● TRAVAIL DEMANDÉ
A - Indiquez si chacune des affirmations suivantes est conforme au texte sur « faire corps », en répondant par oui ou par non et en citant à l'identique les mots du texte qui tranchent. (i) L'expression « faire corps » est employée par Pierre Rosanvallon dans « la société des égaux ». (ii) Le lien horizontal et le lien vertical sont présentés comme indépendants l'un de l'autre. (iii) Faire corps revient aussi à faire société.
B - Poursuivez le texte sur « faire corps » en reprenant juste après sa dernière phrase.

Culture Fabrique

Faire corps

Dans « la société des égaux », Pierre Rosanvallon emploie cette belle expression pour signifier que les individus ont toujours besoin, même dans un univers où se décompose et se défait le lien social, et peut-être surtout, de « faire corps », faire corps entre eux, malgré l’individualisme exacerbé, pour se reconnaître comme semblables et faire corps avec la société, pour en admettre la légitimité et se sentir considérés. Le lien horizontal (la réciprocité dans la singularité) et le lien vertical (l’égalité en appui de la légitimité démocratique) sont étroitement noués. Faire corps, c’est aussi faire société. Si la société se délite, les corps en souffrent, subissent, en silence ou en criant, bref l’expriment.

● DONNÉES FOURNIES

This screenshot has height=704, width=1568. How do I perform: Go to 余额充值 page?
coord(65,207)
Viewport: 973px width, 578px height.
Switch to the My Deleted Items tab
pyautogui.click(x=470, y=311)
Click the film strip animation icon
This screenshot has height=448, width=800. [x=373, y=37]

...

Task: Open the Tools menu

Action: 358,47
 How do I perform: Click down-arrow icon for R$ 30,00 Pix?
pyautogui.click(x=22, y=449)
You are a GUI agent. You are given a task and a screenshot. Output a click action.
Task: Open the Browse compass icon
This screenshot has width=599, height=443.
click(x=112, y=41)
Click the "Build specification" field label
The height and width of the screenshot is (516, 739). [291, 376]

● CORRIGÉ DE L'EXERCICE
A -
(i) Oui : « Dans « la société des égaux », Pierre Rosanvallon emploie cette belle expression »
(ii) Non : « Le lien horizontal (la réciprocité dans la singularité) et le lien vertical (l’égalité en appui de la légitimité démocratique) sont étroitement noués. »
(iii) Oui : « Faire corps, c’est aussi faire société. »

B -
En cette rentrée théâtrale, le corps est partout en scène, corps souvent hurlant, criant, déclamant, car la parole est aussi une partie du corps, comme la main qui manipule l’outil, corps nus, bondissants, maladroits ou sublimés, enduits, tatoués, paroxystiques, présences proches des spectateurs, car la proximité est le miroir de la fraternité. Ce sont d’ailleurs des collectifs qui sont à l’honneur : un corps collectif qui est à l’œuvre pour rétamer la fameuse césure entre le texte (« le texte, le texte, le texte ! » saute le cabri) et la physique, le physique, les physiques. Sylvain Creuzevault à la Colline (« Le capital et son singe »), Julie Deliquet aux Abbesses (« Des années 1970 à nos jours »), Vincent Macaigne au théâtre de la ville (« Idiot ! Et dire que nous aurions pu nous aimer ») : aussi différents soient-ils, ces spectacles sont traversés d’une énergie juvénile et collective justement, où le décor, constitué de dispositifs manipulables, de machins, de bidules, dont on se sert, qu’on brandit, ou de murs – mobiles – meubles fragiles qui se cassent la gueule, se fait aussi prolongement du corps.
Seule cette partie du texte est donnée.